Each record must be output exactly and in full.

### Entries provided ###

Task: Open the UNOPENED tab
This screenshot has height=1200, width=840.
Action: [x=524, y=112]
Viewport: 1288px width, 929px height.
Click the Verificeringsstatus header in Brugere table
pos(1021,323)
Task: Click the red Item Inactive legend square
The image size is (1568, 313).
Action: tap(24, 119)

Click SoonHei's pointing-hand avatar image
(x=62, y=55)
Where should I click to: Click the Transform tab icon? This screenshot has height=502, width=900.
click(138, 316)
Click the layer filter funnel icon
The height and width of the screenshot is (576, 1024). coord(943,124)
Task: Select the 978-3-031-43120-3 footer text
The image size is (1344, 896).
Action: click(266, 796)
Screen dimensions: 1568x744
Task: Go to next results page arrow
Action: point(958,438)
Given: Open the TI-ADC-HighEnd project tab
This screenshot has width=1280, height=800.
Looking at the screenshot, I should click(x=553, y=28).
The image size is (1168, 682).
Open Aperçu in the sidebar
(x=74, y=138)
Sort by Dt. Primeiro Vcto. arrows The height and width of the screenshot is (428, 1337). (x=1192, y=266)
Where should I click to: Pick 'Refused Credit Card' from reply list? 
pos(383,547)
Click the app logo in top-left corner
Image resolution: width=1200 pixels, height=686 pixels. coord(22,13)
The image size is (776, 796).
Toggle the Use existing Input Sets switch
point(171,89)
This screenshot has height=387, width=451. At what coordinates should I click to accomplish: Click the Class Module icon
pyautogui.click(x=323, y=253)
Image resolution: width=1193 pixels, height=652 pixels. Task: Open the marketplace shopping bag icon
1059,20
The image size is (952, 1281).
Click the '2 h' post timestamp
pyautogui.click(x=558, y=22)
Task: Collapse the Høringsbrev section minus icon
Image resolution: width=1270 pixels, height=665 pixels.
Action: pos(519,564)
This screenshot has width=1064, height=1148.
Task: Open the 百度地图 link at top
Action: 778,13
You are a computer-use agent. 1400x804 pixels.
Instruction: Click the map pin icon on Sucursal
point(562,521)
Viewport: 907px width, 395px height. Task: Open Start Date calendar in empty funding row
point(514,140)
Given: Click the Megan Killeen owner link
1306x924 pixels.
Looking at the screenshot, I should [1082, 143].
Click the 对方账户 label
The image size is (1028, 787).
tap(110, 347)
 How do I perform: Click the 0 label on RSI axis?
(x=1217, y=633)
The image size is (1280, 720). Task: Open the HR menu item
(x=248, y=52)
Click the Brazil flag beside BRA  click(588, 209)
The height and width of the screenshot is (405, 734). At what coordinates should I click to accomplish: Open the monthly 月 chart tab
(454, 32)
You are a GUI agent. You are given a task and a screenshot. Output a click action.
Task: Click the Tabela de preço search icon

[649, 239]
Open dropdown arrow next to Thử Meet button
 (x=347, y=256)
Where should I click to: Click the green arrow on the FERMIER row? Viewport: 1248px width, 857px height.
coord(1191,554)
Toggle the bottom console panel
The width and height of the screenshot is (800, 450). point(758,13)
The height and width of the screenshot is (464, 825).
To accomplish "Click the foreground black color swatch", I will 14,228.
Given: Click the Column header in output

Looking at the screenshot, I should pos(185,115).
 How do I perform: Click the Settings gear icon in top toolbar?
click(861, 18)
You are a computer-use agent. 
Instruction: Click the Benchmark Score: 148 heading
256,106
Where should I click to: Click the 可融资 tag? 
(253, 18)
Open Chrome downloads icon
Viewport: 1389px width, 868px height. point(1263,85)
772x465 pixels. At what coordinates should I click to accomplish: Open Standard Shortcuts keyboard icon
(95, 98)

###

**Solution for this problem**
Task: Open the UNOPENED tab
This screenshot has height=1200, width=840.
Action: [x=524, y=112]
Viewport: 1288px width, 929px height.
Click the Verificeringsstatus header in Brugere table
pos(1021,323)
Task: Click the red Item Inactive legend square
The image size is (1568, 313).
Action: tap(24, 119)

Click SoonHei's pointing-hand avatar image
(x=62, y=55)
Where should I click to: Click the Transform tab icon? This screenshot has height=502, width=900.
click(138, 316)
Click the layer filter funnel icon
The height and width of the screenshot is (576, 1024). coord(943,124)
Task: Select the 978-3-031-43120-3 footer text
The image size is (1344, 896).
Action: click(266, 796)
Screen dimensions: 1568x744
Task: Go to next results page arrow
Action: point(958,438)
Given: Open the TI-ADC-HighEnd project tab
This screenshot has width=1280, height=800.
Looking at the screenshot, I should click(x=553, y=28).
The image size is (1168, 682).
Open Aperçu in the sidebar
(x=74, y=138)
Sort by Dt. Primeiro Vcto. arrows The height and width of the screenshot is (428, 1337). (x=1192, y=266)
Where should I click to: Pick 'Refused Credit Card' from reply list? 
pos(383,547)
Click the app logo in top-left corner
Image resolution: width=1200 pixels, height=686 pixels. coord(22,13)
The image size is (776, 796).
Toggle the Use existing Input Sets switch
point(171,89)
This screenshot has height=387, width=451. At what coordinates should I click to accomplish: Click the Class Module icon
pyautogui.click(x=323, y=253)
Image resolution: width=1193 pixels, height=652 pixels. Task: Open the marketplace shopping bag icon
1059,20
The image size is (952, 1281).
Click the '2 h' post timestamp
pyautogui.click(x=558, y=22)
Task: Collapse the Høringsbrev section minus icon
Image resolution: width=1270 pixels, height=665 pixels.
Action: pos(519,564)
This screenshot has width=1064, height=1148.
Task: Open the 百度地图 link at top
Action: 778,13
You are a computer-use agent. 1400x804 pixels.
Instruction: Click the map pin icon on Sucursal
point(562,521)
Viewport: 907px width, 395px height. Task: Open Start Date calendar in empty funding row
point(514,140)
Given: Click the Megan Killeen owner link
1306x924 pixels.
Looking at the screenshot, I should [1082, 143].
Click the 对方账户 label
The image size is (1028, 787).
tap(110, 347)
 How do I perform: Click the 0 label on RSI axis?
(x=1217, y=633)
The image size is (1280, 720). Task: Open the HR menu item
(x=248, y=52)
Click the Brazil flag beside BRA  click(588, 209)
The height and width of the screenshot is (405, 734). At what coordinates should I click to accomplish: Open the monthly 月 chart tab
(454, 32)
You are a GUI agent. You are given a task and a screenshot. Output a click action.
Task: Click the Tabela de preço search icon

[649, 239]
Open dropdown arrow next to Thử Meet button
 (x=347, y=256)
Where should I click to: Click the green arrow on the FERMIER row? Viewport: 1248px width, 857px height.
coord(1191,554)
Toggle the bottom console panel
The width and height of the screenshot is (800, 450). point(758,13)
The height and width of the screenshot is (464, 825).
To accomplish "Click the foreground black color swatch", I will 14,228.
Given: Click the Column header in output

Looking at the screenshot, I should pos(185,115).
 How do I perform: Click the Settings gear icon in top toolbar?
click(861, 18)
You are a computer-use agent. 
Instruction: Click the Benchmark Score: 148 heading
256,106
Where should I click to: Click the 可融资 tag? 
(253, 18)
Open Chrome downloads icon
Viewport: 1389px width, 868px height. point(1263,85)
772x465 pixels. At what coordinates should I click to accomplish: Open Standard Shortcuts keyboard icon
(95, 98)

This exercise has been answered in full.